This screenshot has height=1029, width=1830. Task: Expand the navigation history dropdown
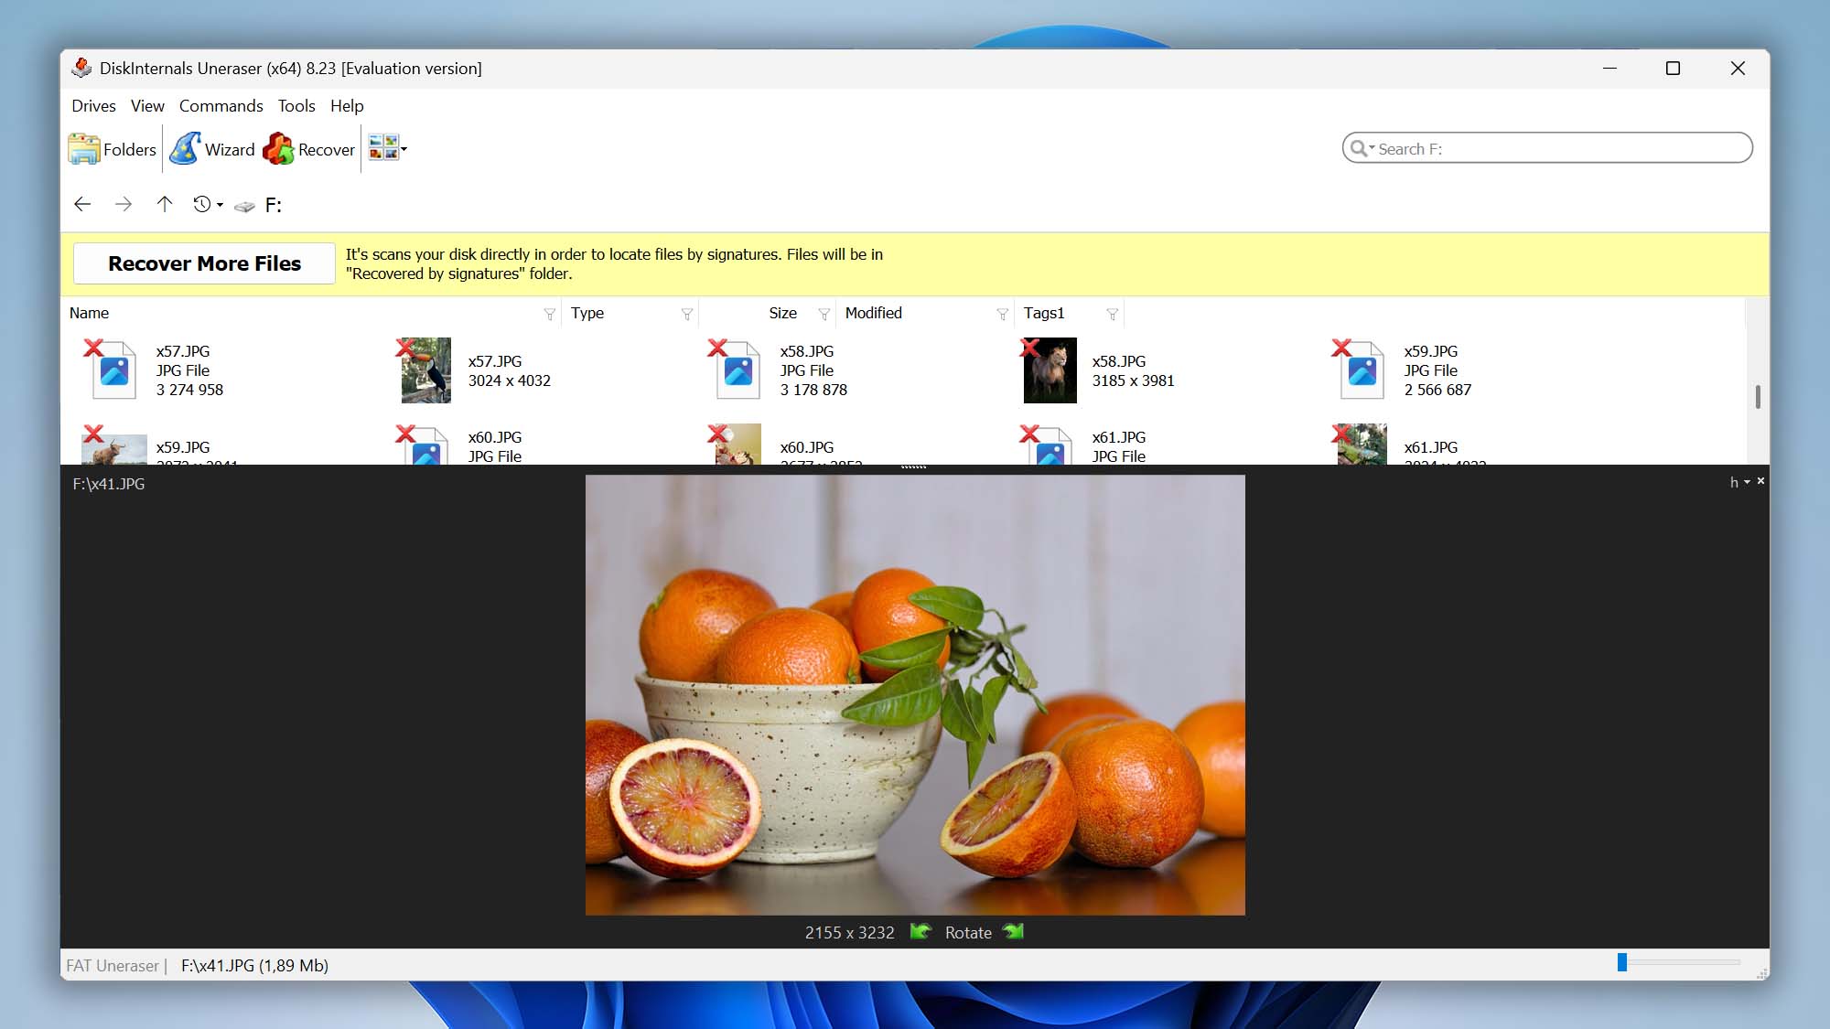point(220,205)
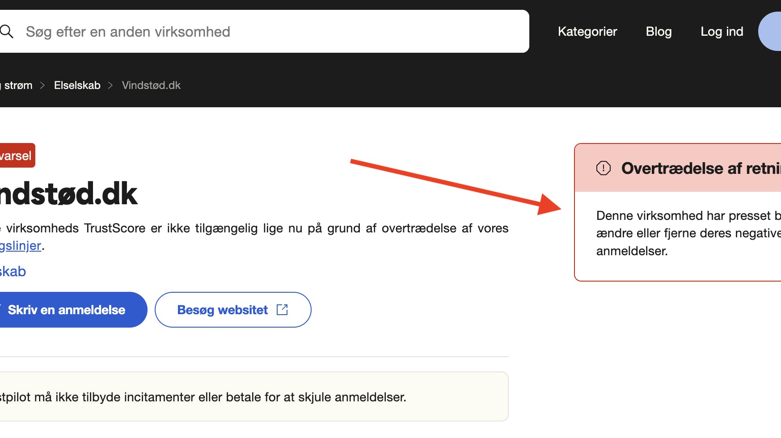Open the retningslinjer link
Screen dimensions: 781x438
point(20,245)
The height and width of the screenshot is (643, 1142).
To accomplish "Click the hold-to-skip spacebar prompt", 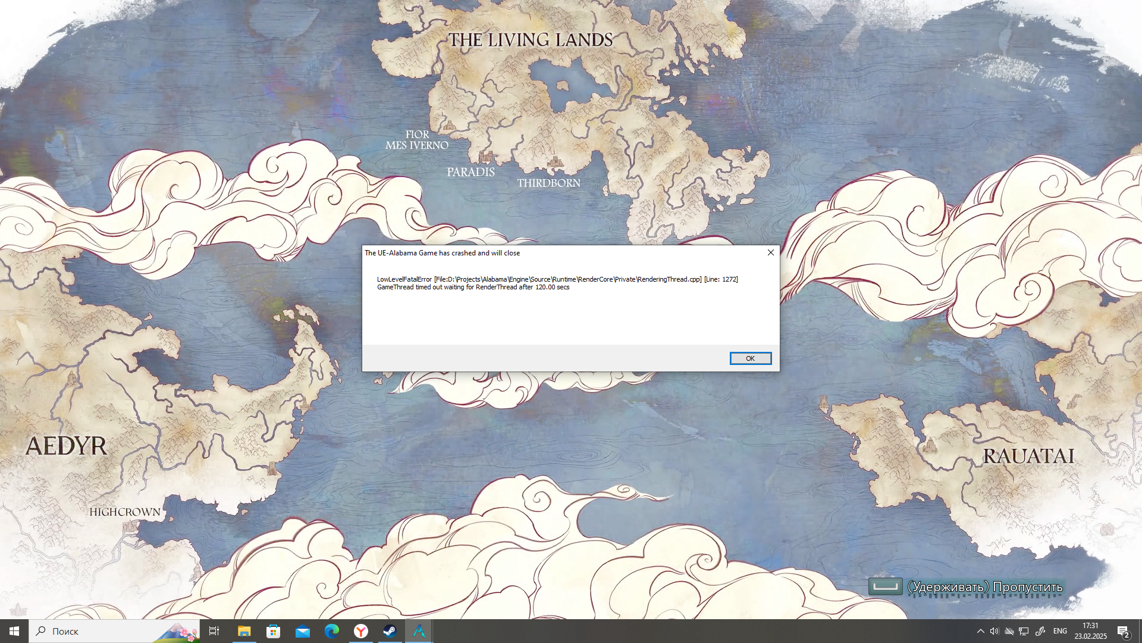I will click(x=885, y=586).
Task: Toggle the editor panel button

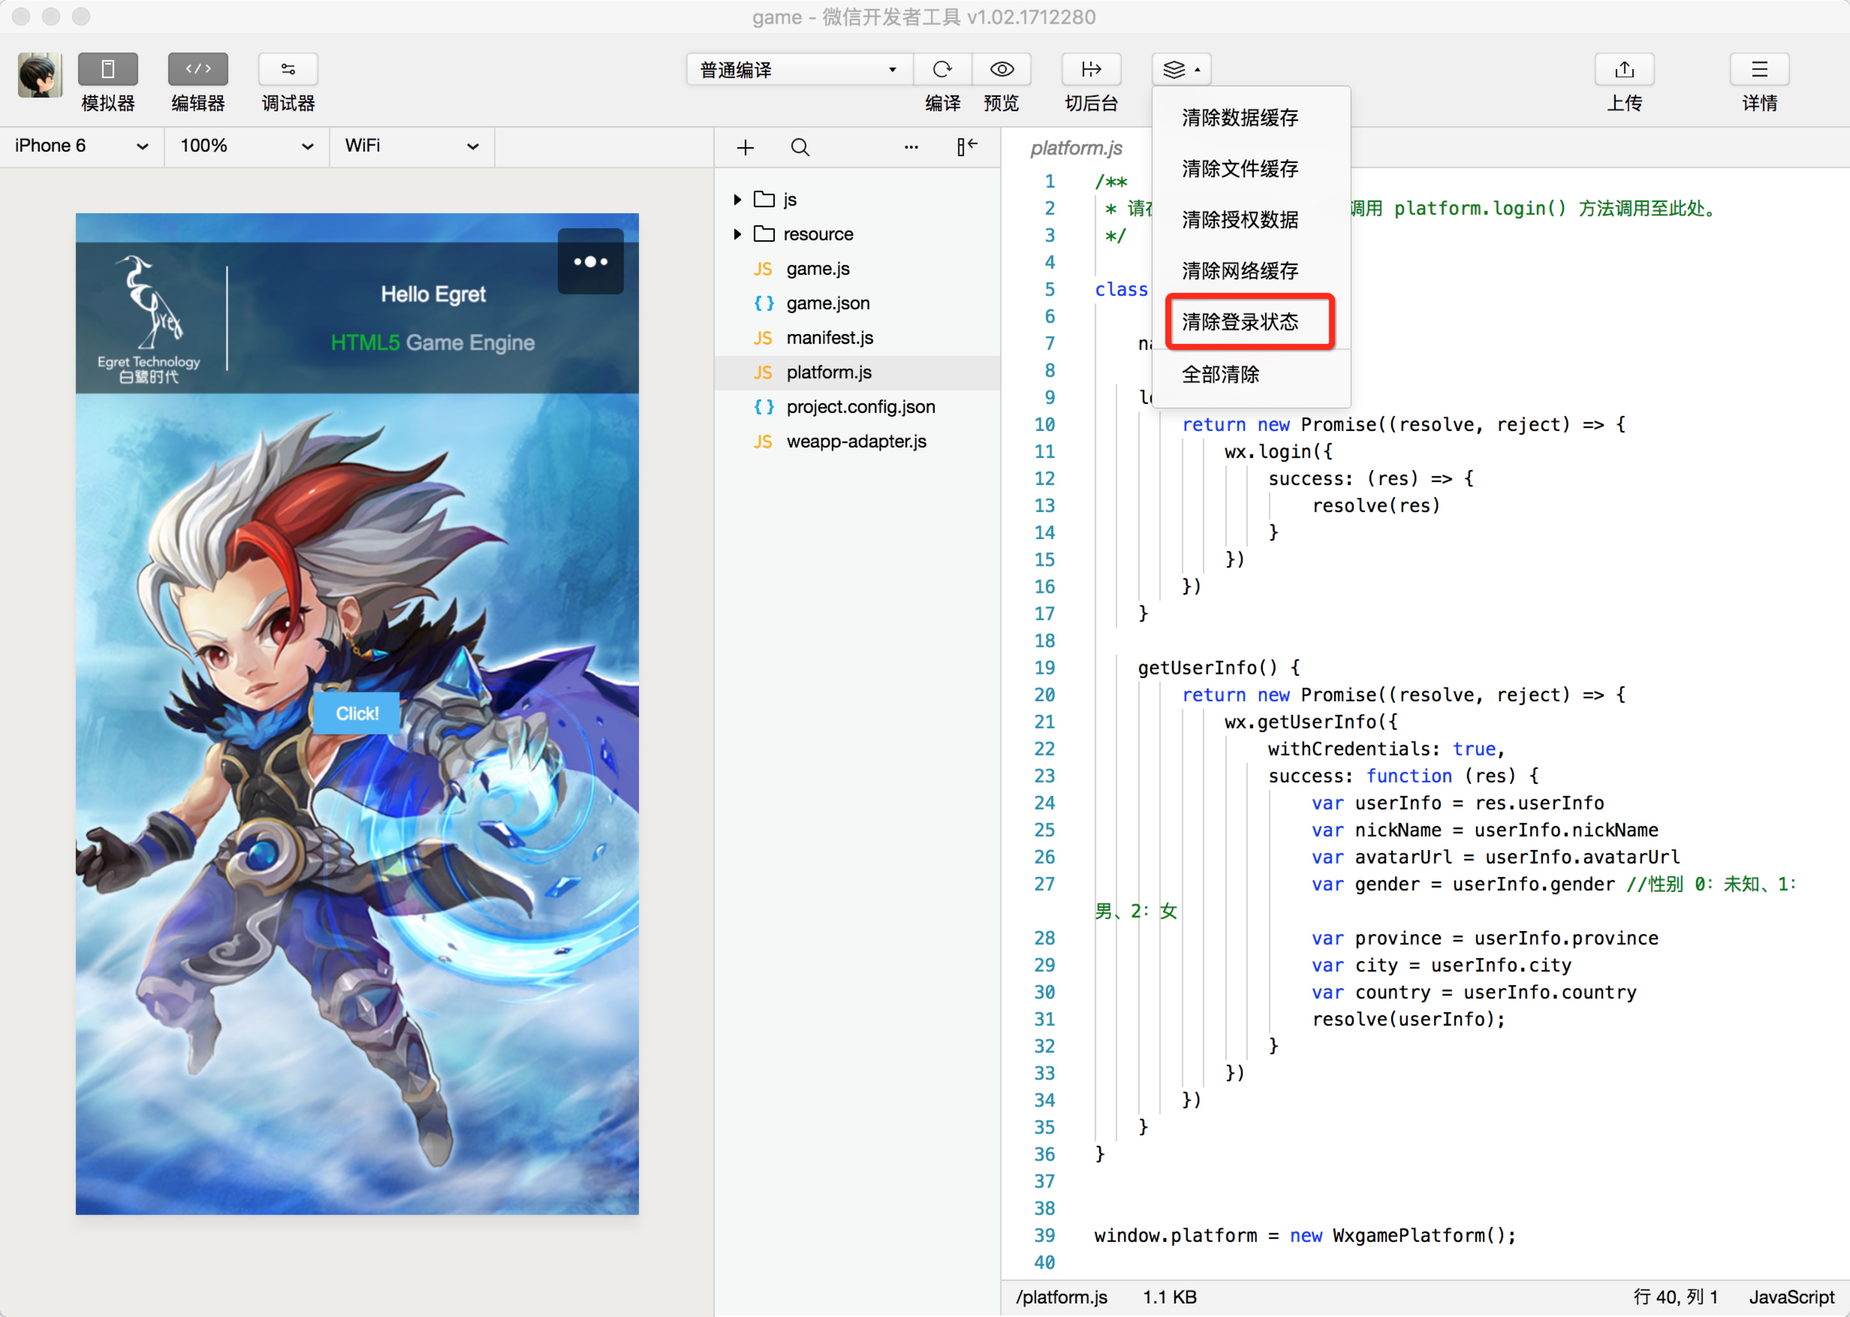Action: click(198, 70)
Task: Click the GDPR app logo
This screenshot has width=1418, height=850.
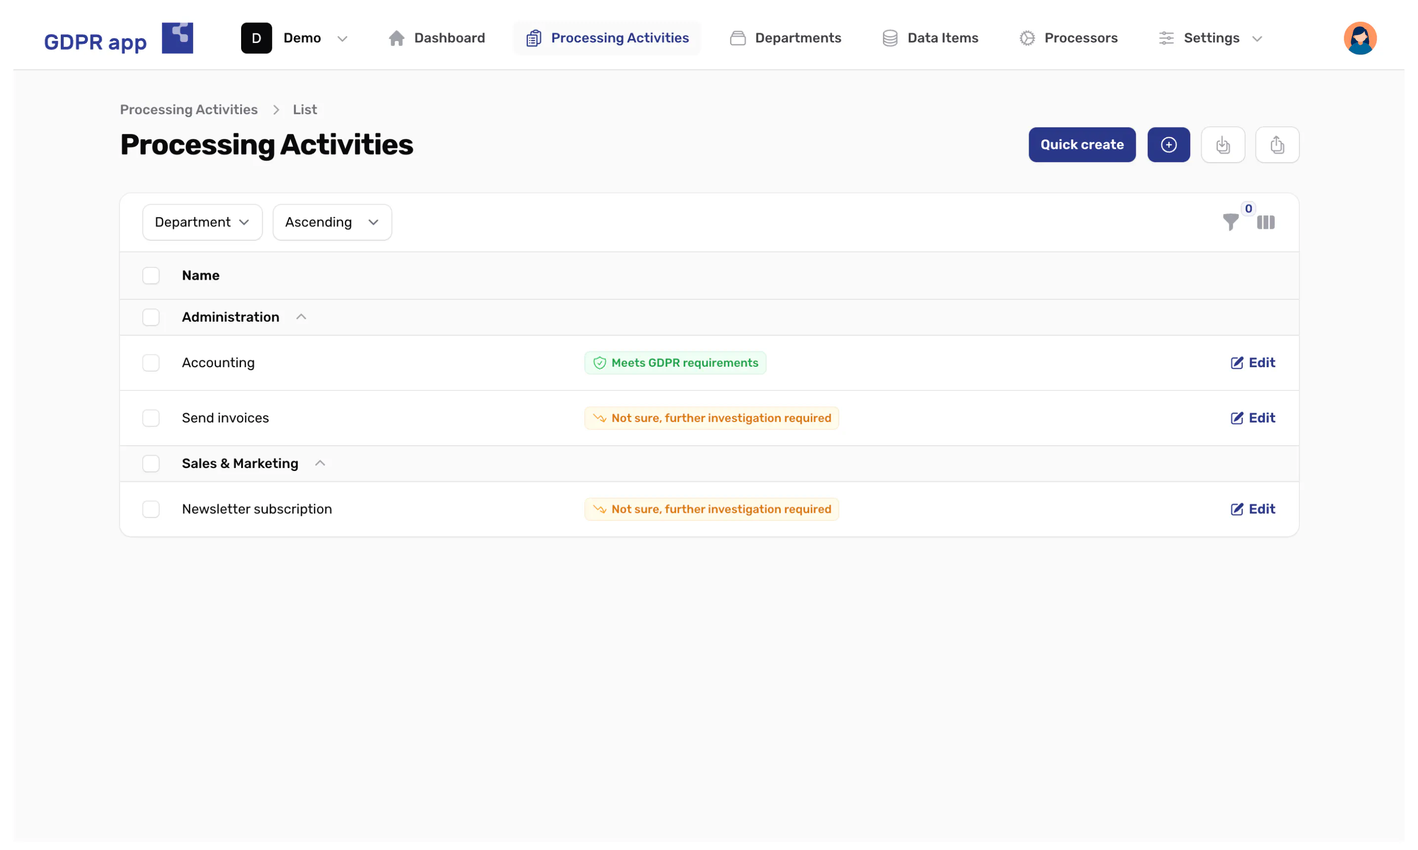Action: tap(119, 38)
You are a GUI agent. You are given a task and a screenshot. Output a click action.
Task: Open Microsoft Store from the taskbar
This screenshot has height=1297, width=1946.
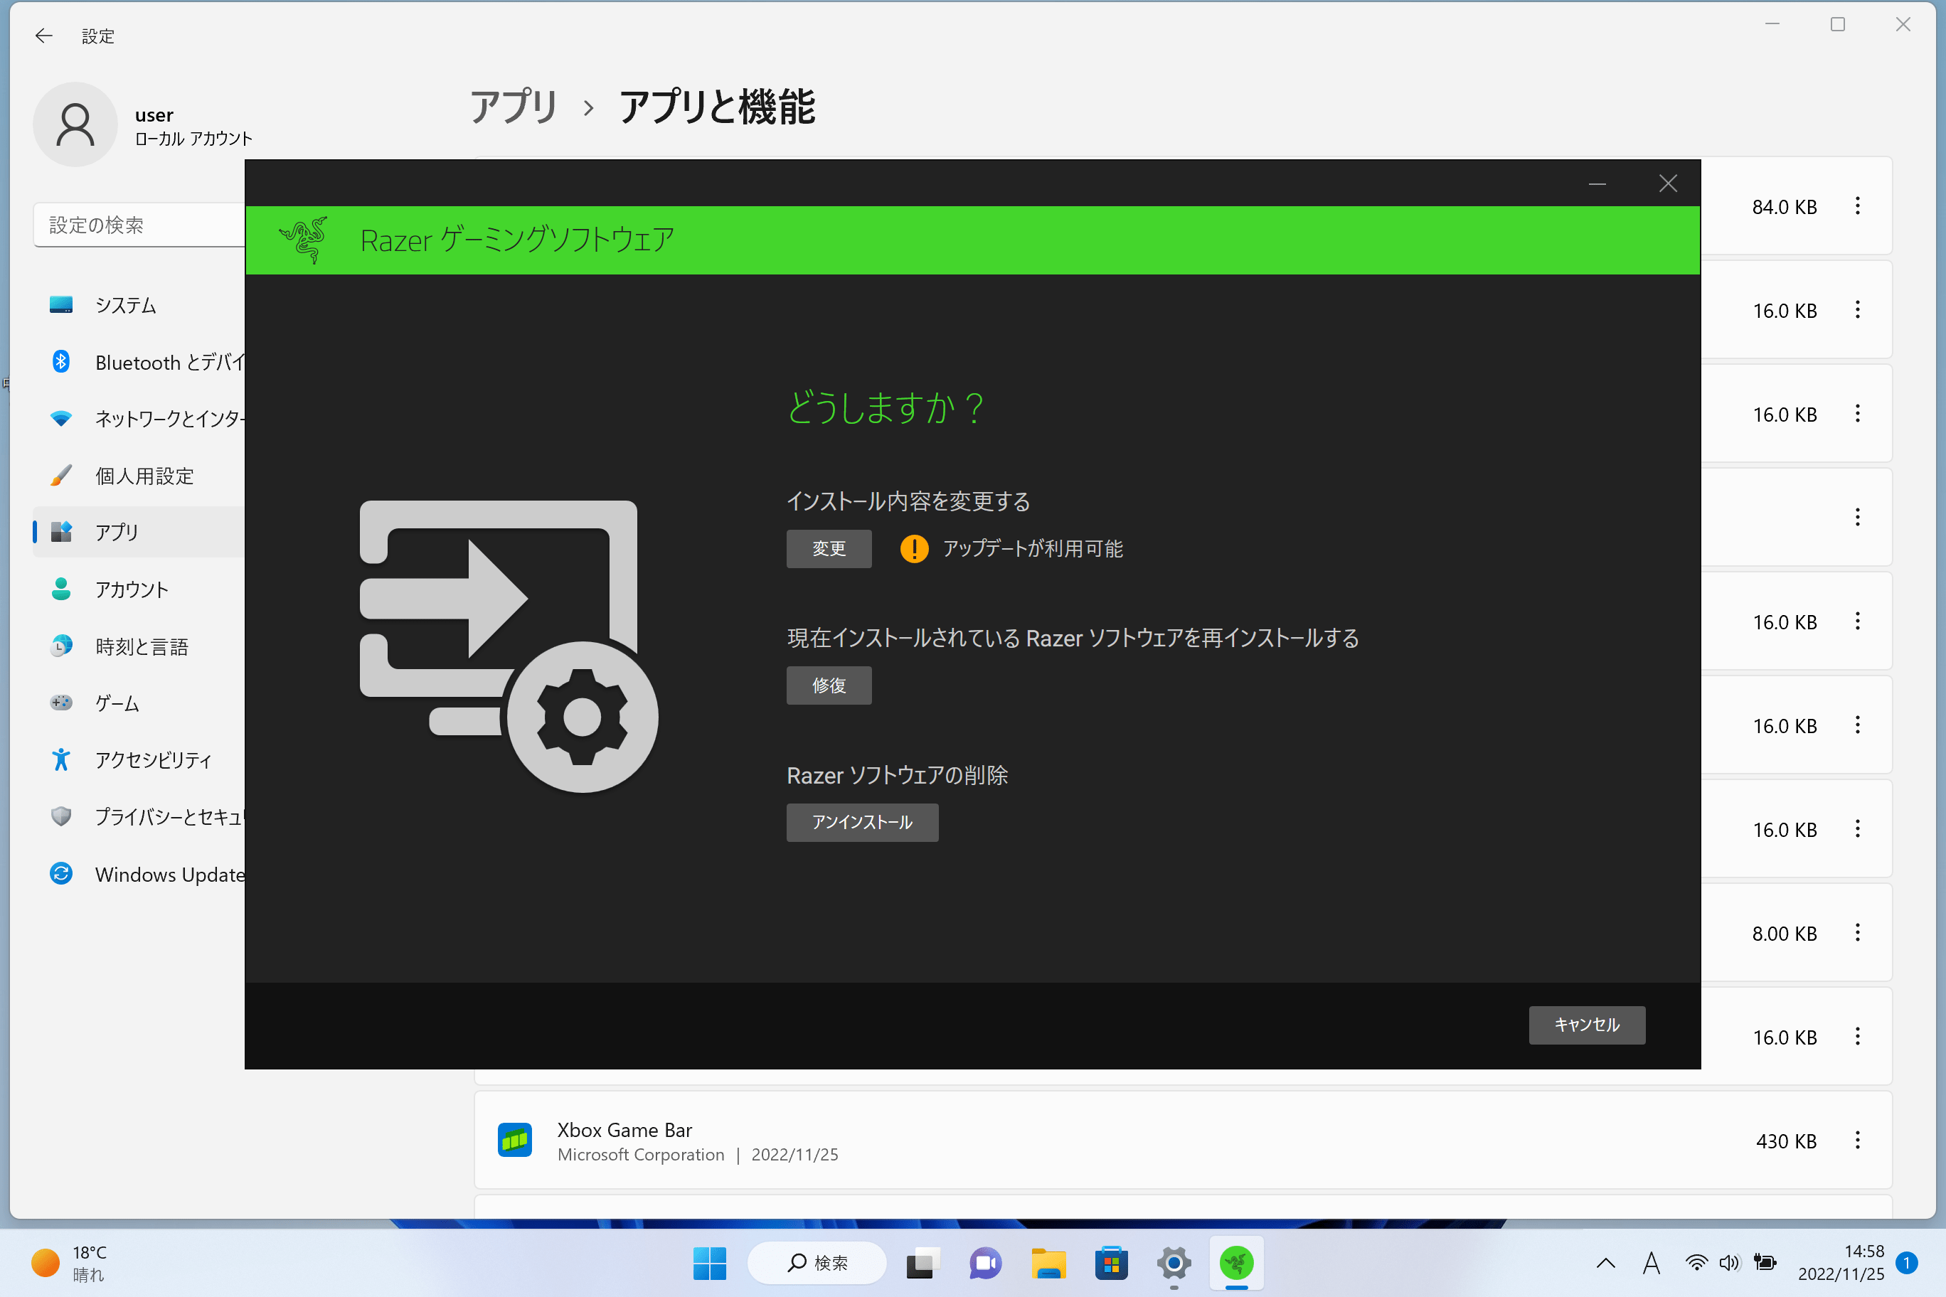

TASK BRIEF: Leaving the pictures out, set down exactly the lines from the one with "Task: Open Microsoft Store from the taskbar" through the end of the records.

EXERCISE SOLUTION:
Task: Open Microsoft Store from the taskbar
This screenshot has height=1297, width=1946.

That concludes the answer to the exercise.